**Yapılacak iş:** Aşağıdaki kayıtlarda "Click the search magnifier icon" ifadesini içeren satırdan "coord(413,38)" ifadesini içeren satıra kadar olan satırları, iki uç satır da dahil olmak üzere, her satıra bir dize düşecek biçimde bir JSON listesi olarak düzenleyin. Boş satırları listeye almayın.

**Görev verileri:**

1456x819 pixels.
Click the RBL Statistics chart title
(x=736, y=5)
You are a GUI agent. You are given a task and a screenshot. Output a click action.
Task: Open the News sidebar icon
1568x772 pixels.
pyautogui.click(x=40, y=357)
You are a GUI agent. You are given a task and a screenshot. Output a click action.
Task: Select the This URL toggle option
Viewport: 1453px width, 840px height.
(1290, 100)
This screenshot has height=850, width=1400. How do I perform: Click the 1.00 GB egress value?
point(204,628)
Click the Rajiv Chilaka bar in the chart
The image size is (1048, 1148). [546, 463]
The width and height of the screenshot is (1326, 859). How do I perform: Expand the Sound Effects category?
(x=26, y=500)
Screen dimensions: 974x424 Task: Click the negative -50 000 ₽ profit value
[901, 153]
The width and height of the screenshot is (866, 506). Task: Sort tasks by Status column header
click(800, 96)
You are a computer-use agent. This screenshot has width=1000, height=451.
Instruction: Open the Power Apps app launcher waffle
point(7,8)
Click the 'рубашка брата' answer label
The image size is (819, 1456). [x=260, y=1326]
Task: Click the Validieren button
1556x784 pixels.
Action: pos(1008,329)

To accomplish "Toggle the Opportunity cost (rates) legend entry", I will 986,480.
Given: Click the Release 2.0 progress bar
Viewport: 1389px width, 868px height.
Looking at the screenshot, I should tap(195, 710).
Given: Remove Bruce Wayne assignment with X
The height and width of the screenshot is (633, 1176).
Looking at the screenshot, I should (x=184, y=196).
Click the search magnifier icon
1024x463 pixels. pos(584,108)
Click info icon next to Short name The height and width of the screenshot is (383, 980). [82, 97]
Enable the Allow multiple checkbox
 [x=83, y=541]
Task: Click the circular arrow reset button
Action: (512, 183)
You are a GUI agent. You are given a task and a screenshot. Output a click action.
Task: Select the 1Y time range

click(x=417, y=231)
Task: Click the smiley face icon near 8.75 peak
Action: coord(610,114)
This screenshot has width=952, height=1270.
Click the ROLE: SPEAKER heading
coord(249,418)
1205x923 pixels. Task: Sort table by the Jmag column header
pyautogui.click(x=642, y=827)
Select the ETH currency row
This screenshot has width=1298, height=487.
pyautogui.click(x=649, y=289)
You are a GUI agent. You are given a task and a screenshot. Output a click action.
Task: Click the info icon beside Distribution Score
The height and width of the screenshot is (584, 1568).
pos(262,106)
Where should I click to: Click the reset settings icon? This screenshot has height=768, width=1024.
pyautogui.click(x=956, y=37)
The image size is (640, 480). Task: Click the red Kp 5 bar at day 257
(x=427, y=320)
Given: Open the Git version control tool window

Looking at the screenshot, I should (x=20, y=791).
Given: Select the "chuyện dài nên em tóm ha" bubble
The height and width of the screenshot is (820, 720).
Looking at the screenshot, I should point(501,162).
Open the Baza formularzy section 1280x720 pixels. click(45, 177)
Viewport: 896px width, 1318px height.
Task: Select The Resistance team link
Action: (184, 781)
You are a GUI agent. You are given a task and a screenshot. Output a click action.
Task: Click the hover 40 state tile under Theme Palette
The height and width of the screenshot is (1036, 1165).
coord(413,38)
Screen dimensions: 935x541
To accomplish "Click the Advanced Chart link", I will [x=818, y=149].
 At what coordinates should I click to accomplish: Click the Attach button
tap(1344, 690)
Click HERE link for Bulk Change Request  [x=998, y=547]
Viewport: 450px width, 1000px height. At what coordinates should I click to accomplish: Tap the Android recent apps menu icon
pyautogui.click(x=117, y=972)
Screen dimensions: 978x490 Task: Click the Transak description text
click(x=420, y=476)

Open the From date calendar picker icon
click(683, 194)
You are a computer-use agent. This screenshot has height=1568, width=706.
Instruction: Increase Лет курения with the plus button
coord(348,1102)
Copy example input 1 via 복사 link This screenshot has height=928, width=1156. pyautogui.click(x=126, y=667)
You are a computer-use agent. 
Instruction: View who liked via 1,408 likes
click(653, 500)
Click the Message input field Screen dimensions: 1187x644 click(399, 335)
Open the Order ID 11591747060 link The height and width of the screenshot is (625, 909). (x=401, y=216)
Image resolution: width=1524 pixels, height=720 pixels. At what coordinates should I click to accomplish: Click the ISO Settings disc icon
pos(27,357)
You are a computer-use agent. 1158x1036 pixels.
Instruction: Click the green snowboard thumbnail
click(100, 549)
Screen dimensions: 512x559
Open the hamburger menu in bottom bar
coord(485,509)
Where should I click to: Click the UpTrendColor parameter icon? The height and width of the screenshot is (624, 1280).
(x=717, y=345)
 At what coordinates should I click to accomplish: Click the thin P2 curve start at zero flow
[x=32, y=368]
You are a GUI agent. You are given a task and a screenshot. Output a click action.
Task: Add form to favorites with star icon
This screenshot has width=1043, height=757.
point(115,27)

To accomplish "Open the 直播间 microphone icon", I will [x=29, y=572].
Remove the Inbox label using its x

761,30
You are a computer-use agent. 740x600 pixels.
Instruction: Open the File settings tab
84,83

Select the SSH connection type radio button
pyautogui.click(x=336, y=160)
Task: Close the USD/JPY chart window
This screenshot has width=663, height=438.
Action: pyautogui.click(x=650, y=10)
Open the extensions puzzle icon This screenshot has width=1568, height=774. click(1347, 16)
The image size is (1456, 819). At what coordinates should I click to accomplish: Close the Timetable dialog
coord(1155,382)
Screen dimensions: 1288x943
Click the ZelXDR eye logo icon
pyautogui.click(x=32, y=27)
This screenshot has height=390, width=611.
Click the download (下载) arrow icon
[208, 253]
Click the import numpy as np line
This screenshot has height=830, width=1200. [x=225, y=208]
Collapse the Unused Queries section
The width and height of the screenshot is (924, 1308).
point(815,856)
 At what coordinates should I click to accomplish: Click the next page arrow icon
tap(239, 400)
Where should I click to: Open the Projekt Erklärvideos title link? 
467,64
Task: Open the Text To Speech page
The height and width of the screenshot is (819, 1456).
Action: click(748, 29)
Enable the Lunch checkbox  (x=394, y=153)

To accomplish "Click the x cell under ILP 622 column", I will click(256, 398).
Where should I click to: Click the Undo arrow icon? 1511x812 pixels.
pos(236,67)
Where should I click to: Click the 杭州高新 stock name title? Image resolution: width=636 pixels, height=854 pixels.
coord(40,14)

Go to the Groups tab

**Görevin cevabı:**
[
  "Click the search magnifier icon",
  "1024x463 pixels. pos(584,108)",
  "Click info icon next to Short name The height and width of the screenshot is (383, 980). [82, 97]",
  "Enable the Allow multiple checkbox",
  " [x=83, y=541]",
  "Task: Click the circular arrow reset button",
  "Action: (512, 183)",
  "You are a GUI agent. You are given a task and a screenshot. Output a click action.",
  "Task: Select the 1Y time range",
  "click(x=417, y=231)",
  "Task: Click the smiley face icon near 8.75 peak",
  "Action: coord(610,114)",
  "This screenshot has width=952, height=1270.",
  "Click the ROLE: SPEAKER heading",
  "coord(249,418)",
  "1205x923 pixels. Task: Sort table by the Jmag column header",
  "pyautogui.click(x=642, y=827)",
  "Select the ETH currency row",
  "This screenshot has width=1298, height=487.",
  "pyautogui.click(x=649, y=289)",
  "You are a GUI agent. You are given a task and a screenshot. Output a click action.",
  "Task: Click the info icon beside Distribution Score",
  "The height and width of the screenshot is (584, 1568).",
  "pos(262,106)",
  "Where should I click to: Click the reset settings icon? This screenshot has height=768, width=1024.",
  "pyautogui.click(x=956, y=37)",
  "The image size is (640, 480). Task: Click the red Kp 5 bar at day 257",
  "(x=427, y=320)",
  "Given: Open the Git version control tool window",
  "Looking at the screenshot, I should (x=20, y=791).",
  "Given: Select the \"chuyện dài nên em tóm ha\" bubble",
  "The height and width of the screenshot is (820, 720).",
  "Looking at the screenshot, I should point(501,162).",
  "Open the Baza formularzy section 1280x720 pixels. click(45, 177)",
  "Viewport: 896px width, 1318px height.",
  "Task: Select The Resistance team link",
  "Action: (184, 781)",
  "You are a GUI agent. You are given a task and a screenshot. Output a click action.",
  "Task: Click the hover 40 state tile under Theme Palette",
  "The height and width of the screenshot is (1036, 1165).",
  "coord(413,38)"
]